It all depends how you look at it. Federico Carbajal is a visual conjurer whose works flirt with several disciplines, from sculpture to anatomy. For this exhibition, the Mexican-born artist brings together works from four distinct series: Bipolar Asymmetries, Wireheads and Portrait Shadows and the latest, eponymous Dissecting Thoughts. All play with the idea of polarity, duality, the enigma of movement changing shapes, with the underlying vision of illustrating, materializing, different states of mind. And all done with a seductive twist of metal.
The eponymous series takes on this task head on (no pun intended), focusing on the human face/head in a state of flux. This is achieved with the aid of the material Carbajal chose for this production: metres of interlaced steel and copper wire.
The aesthetic of these “woven” sculptures is as ambiguous as their designation. Stylized, deceptively simple, they depict the human head as an open circuit, with the greatest economy of means. The copper wire adds a beautiful touch of colour to the otherwise austere works. These busts are like a riff on classical sculpture but with an in-your-face contemporary, quasi-technological twist. Not quite robotic, these sculptures nevertheless speak of the matrix more than of antiquity.
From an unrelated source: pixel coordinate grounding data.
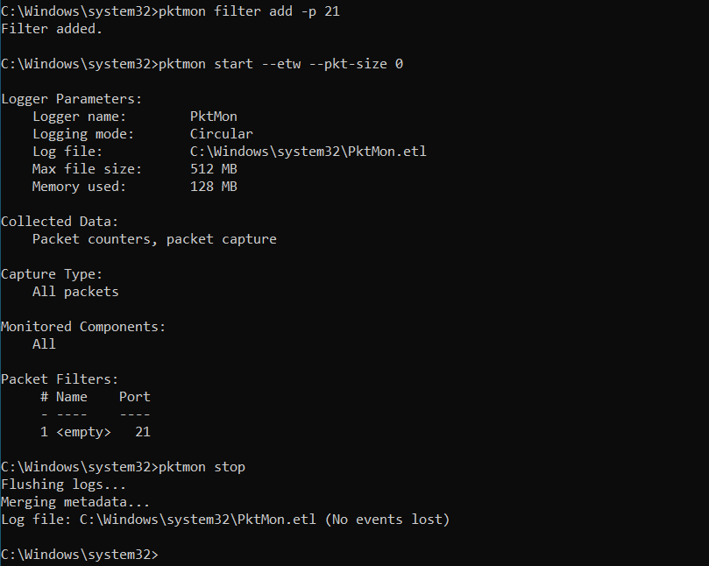Click the 'Merging metadata...' output line

75,502
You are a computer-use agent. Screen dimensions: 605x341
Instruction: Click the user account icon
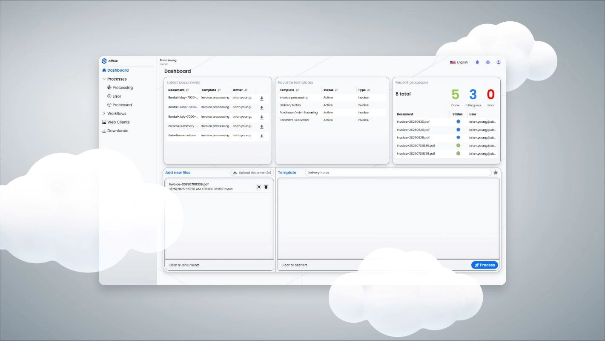tap(499, 62)
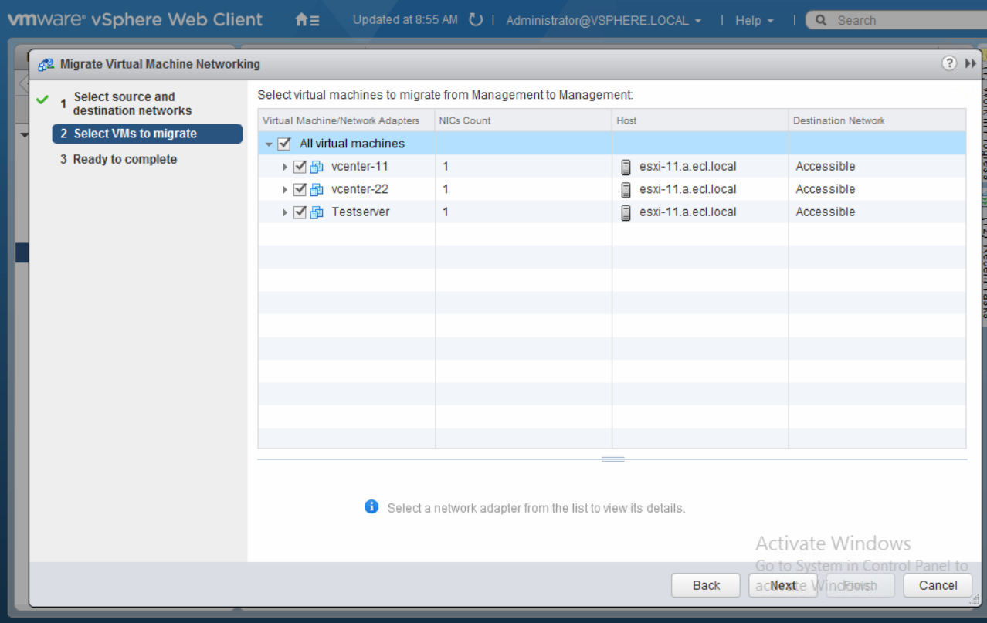Viewport: 987px width, 623px height.
Task: Click the Cancel button
Action: 938,585
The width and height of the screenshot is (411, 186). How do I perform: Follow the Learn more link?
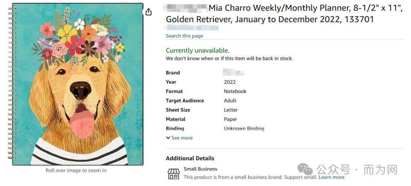pyautogui.click(x=331, y=177)
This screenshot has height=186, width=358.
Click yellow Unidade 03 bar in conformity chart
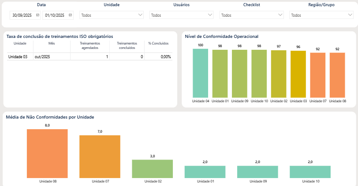click(x=298, y=74)
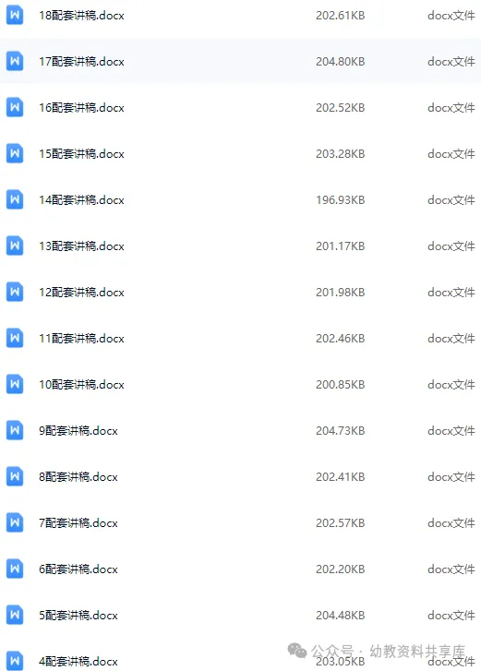This screenshot has width=481, height=671.
Task: Select the Word icon next to 14配套讲稿.docx
Action: (x=15, y=200)
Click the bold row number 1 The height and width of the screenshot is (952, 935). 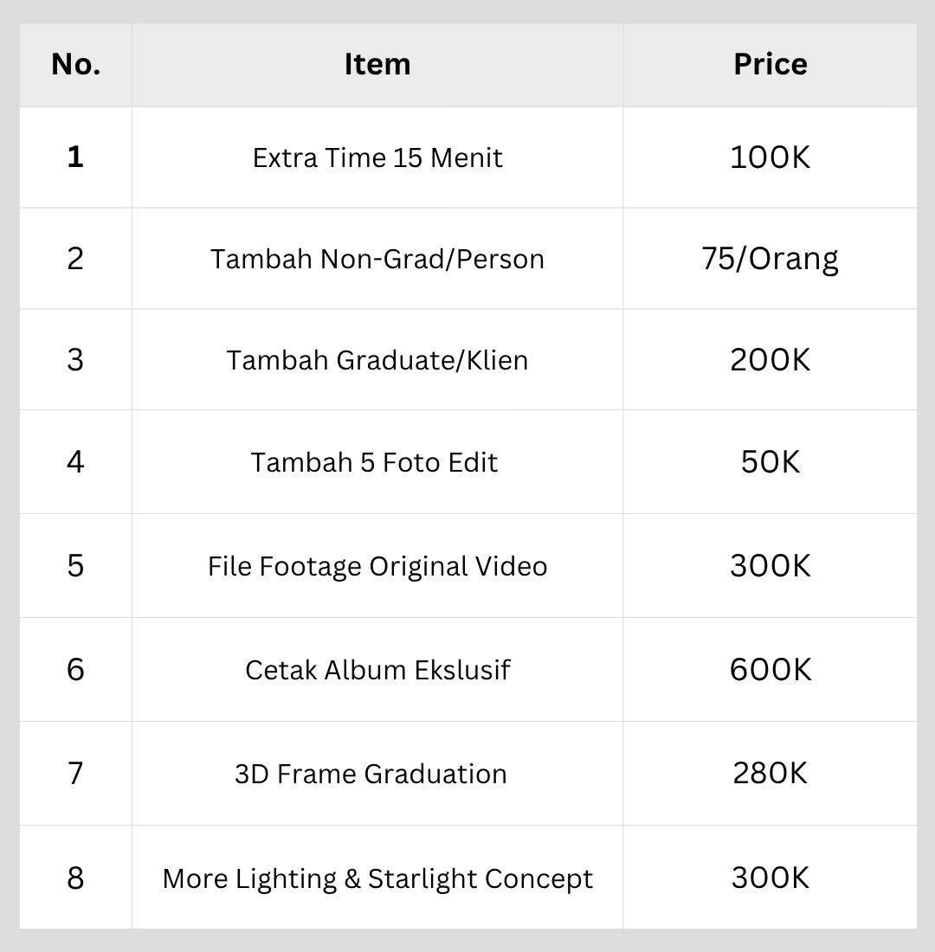tap(75, 158)

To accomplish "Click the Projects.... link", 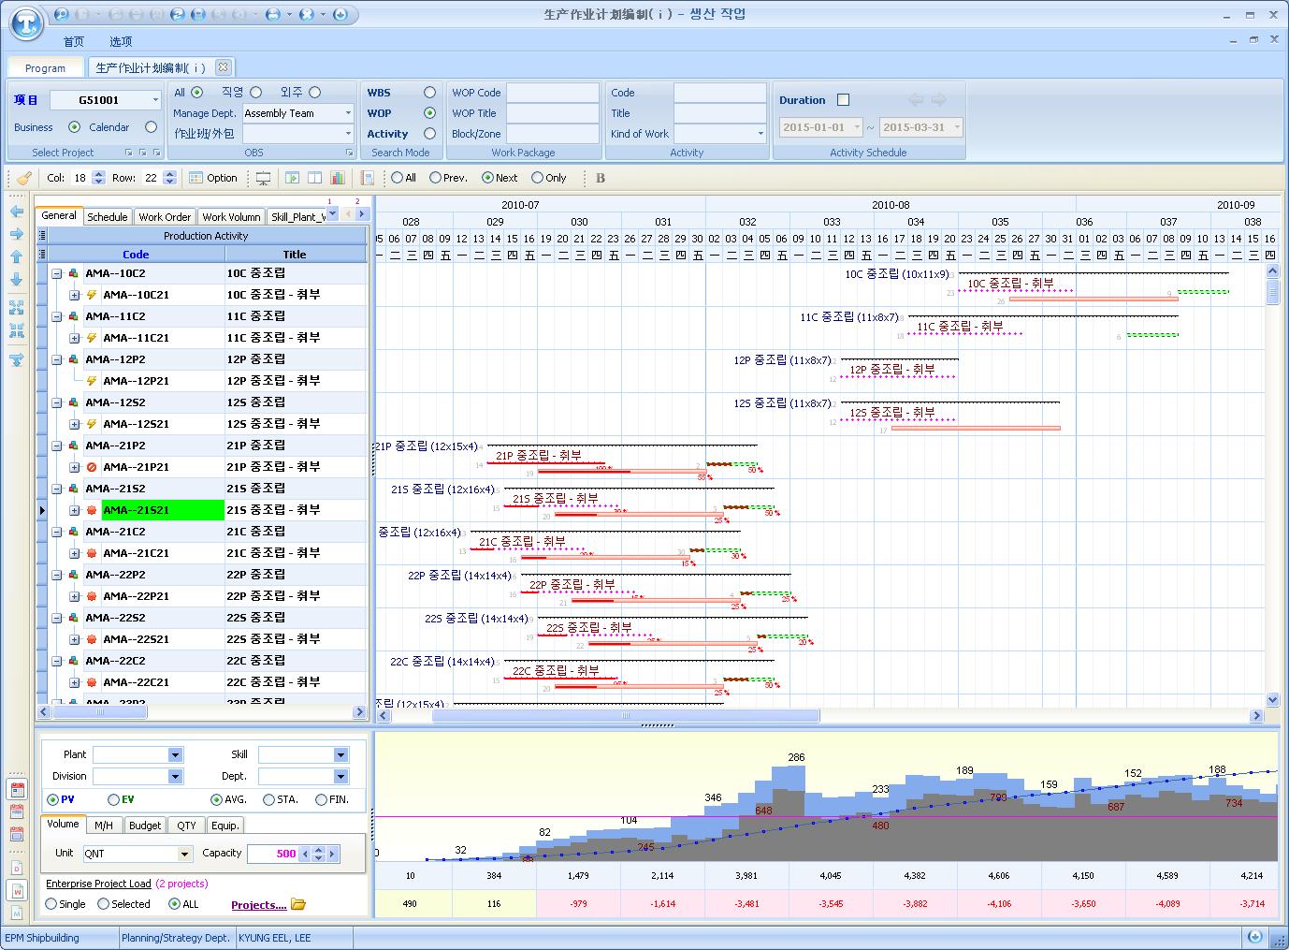I will tap(258, 904).
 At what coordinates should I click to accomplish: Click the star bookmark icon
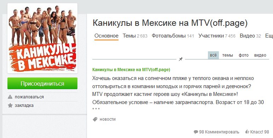tap(10, 105)
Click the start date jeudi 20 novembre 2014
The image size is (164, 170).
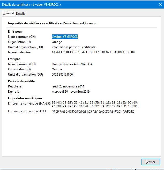[68, 86]
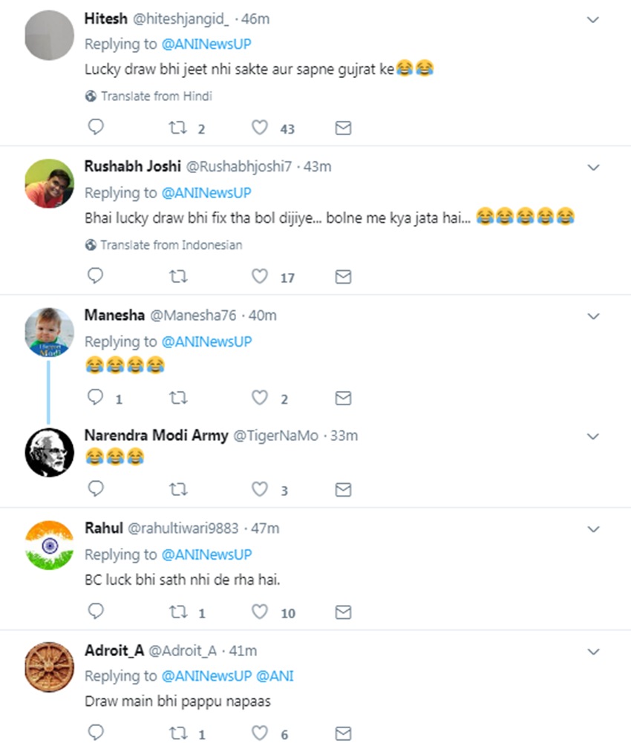Retweet Narendra Modi Army's tweet

(177, 490)
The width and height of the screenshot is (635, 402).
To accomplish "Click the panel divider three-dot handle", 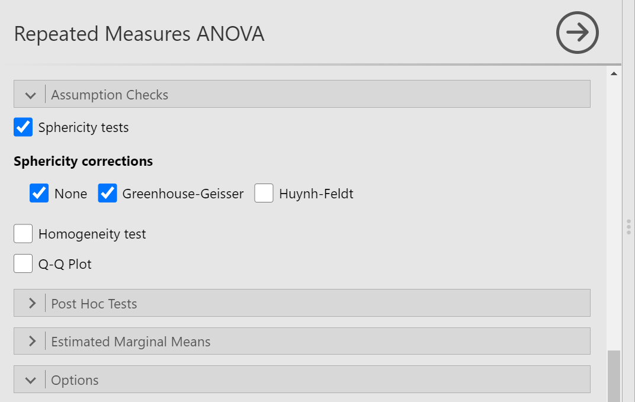I will (628, 227).
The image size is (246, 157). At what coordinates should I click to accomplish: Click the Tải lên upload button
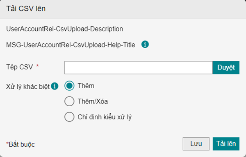[x=226, y=144]
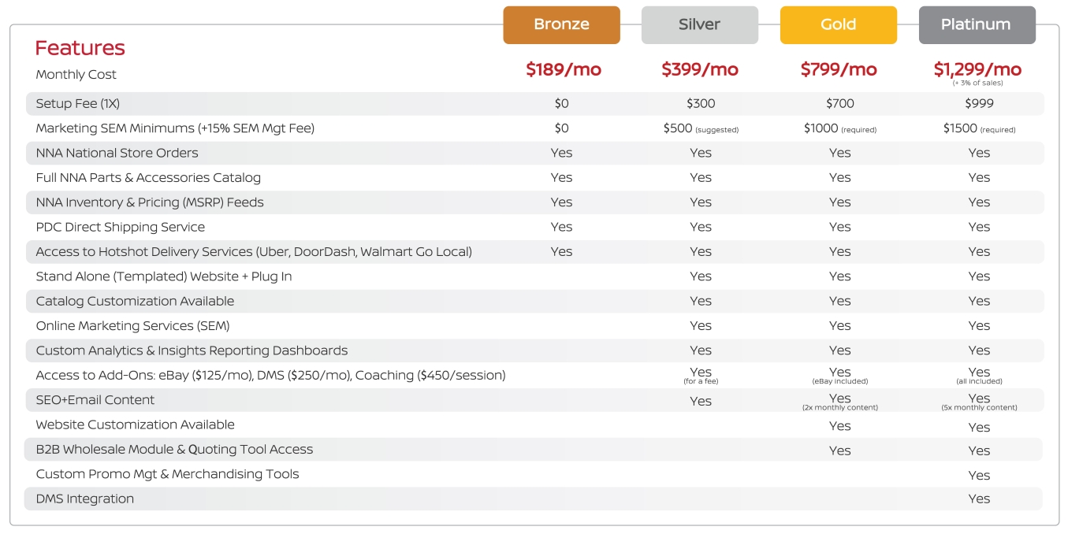This screenshot has height=534, width=1068.
Task: Click the red Features heading
Action: tap(80, 48)
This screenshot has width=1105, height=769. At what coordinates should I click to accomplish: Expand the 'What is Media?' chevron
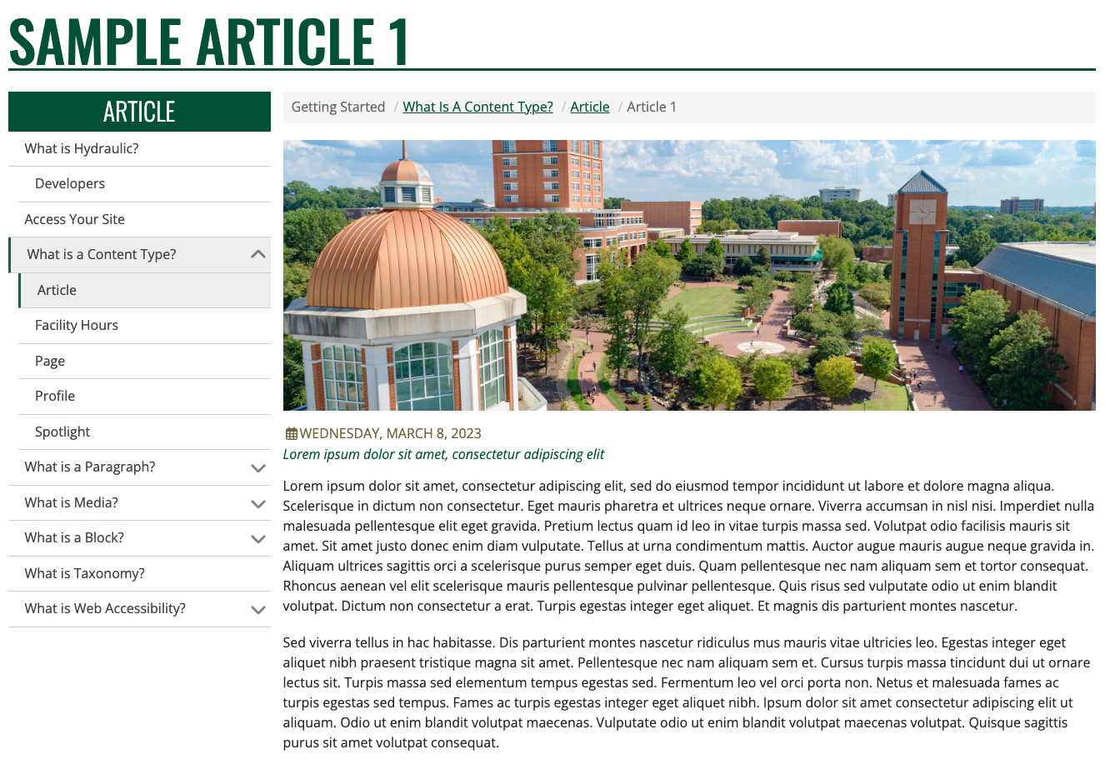click(x=258, y=503)
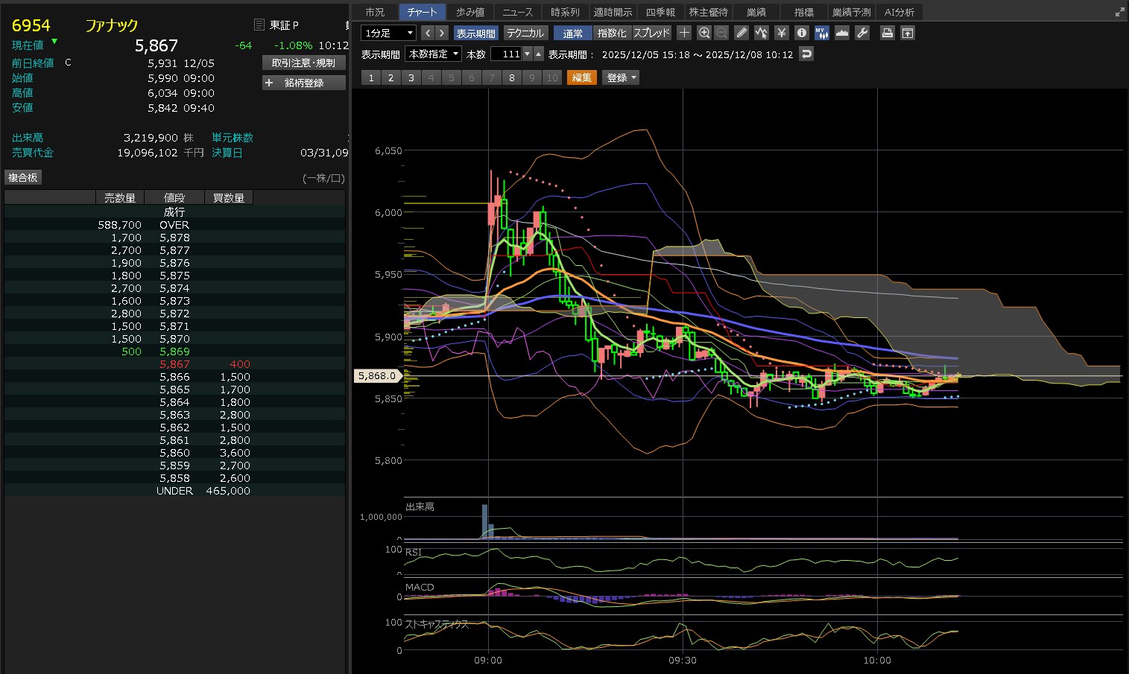
Task: Print the chart using printer icon
Action: [x=887, y=33]
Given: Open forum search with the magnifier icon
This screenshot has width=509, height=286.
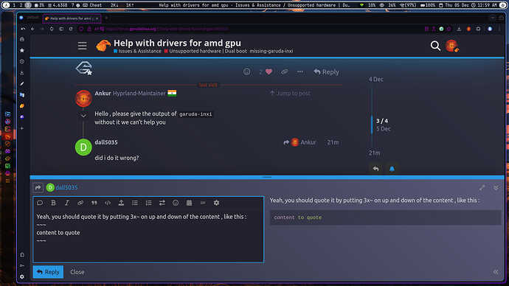Looking at the screenshot, I should pyautogui.click(x=435, y=46).
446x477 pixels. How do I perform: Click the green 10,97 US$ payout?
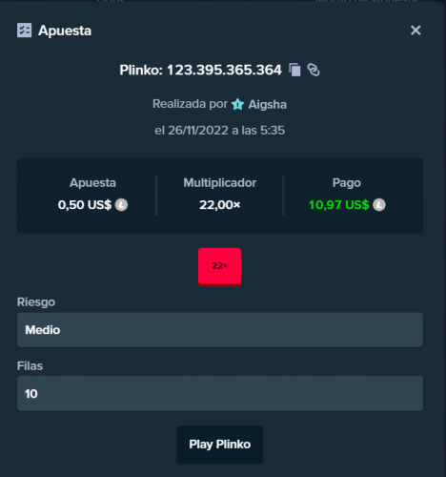click(x=339, y=205)
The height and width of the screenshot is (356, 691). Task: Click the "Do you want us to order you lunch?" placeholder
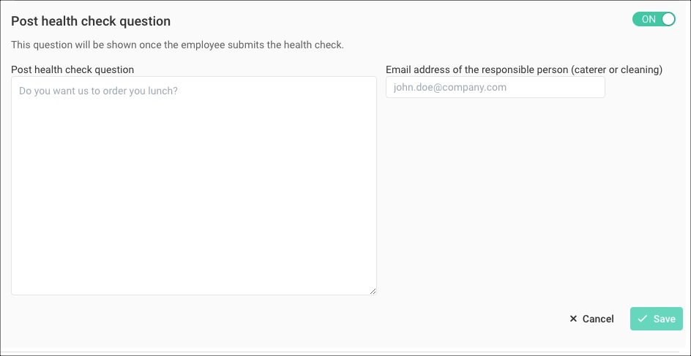98,91
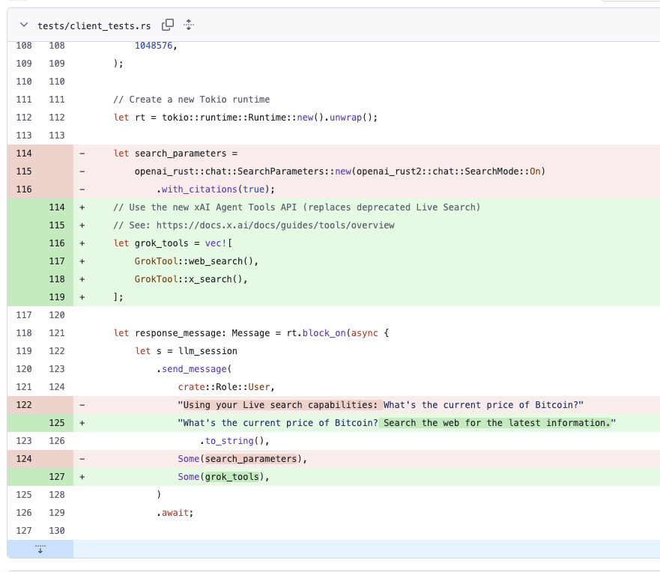Click new line number 125 in gutter
This screenshot has width=660, height=572.
(x=57, y=423)
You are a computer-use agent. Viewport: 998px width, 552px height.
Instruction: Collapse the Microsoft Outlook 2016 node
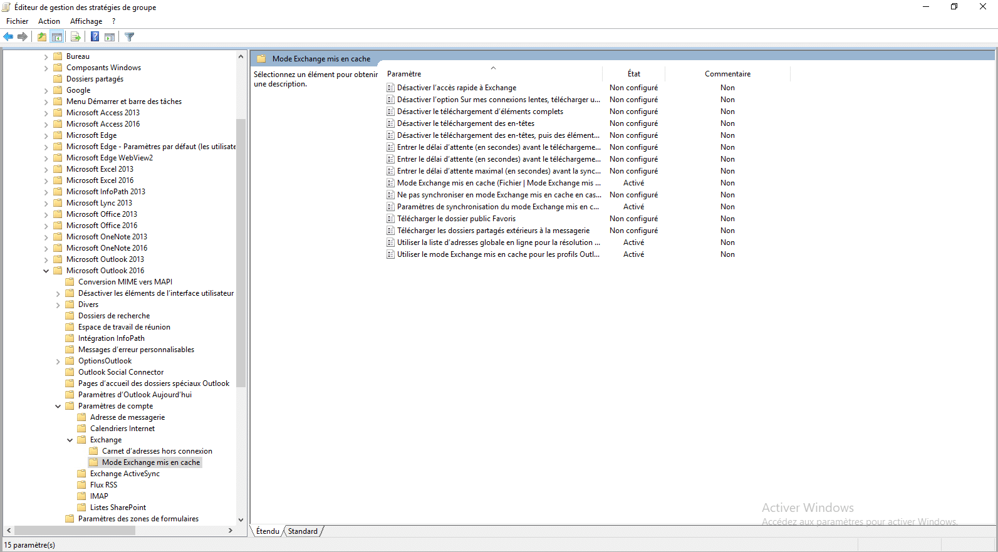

And yes, the magic lies in the way one looks at them… Each angle offers a different view of the head, changing its expression and the viewer’s perception.
The exhibition features a couple of works that are projected onto the wall, giving yet another appreciation, from intriguing to macabre. When turned a certain way, the head looks like it’s screaming, change your focus and all you see is quiet features emanating from a tangle of wires. Part of the Portrait Shadows installation, they hark at drawing when projected, thus bringing in another discipline Carbajal so astutely incorporates into his oeuvre.
For the Bipolar Asymmetries series, the artist chose to place his wire portraits within a circular plexiglass frame, bolted with giant screws that add a mechanical touch to the composition. Ostensibly speaking of the dichotomy that marks our reality, be it physical or mental, these transparent medallions brings to mind the Roman god Janus. Depicted as having two faces, he presides over beginnings, duality, passages, endings… and all of which can be garnered from Carbajal’s deceptively filigree works.
Wireheads is the most sculptural of the productions in this stylized exhibition, presenting three-dimensional interconnected heads, compositions that literally turn viewing them on its head. Like an illustration to the saying of “being of two minds”, these works dance between the figurative and the abstract, all the time staying within the confines of Carbajal’s distinct visual expression.
For the artist, this is “an exploration into the boundaries of space: volume, surface and line; of the immaterial form and its perception.” His fascination with the human body and its anatomy leads him to the question of “the appropriation of its symbols,” and in that moment his art takes on a more profound discourse. Artists have used the human form from time immemorial, and Carbajal’s exploration falls in with some of the greatest artists of our times.
It should be noted that Carbajal has a Master’s degree in architecture, which he still practices, and that he went on to study sculpture under the guidance of sculptor Holton Rower, grandson of the renowned sculptor Alexander Calder. All these influences have invested the artist’s particular style and choice of medium, they have not, however, interrupted his personal visual and philosophical quest.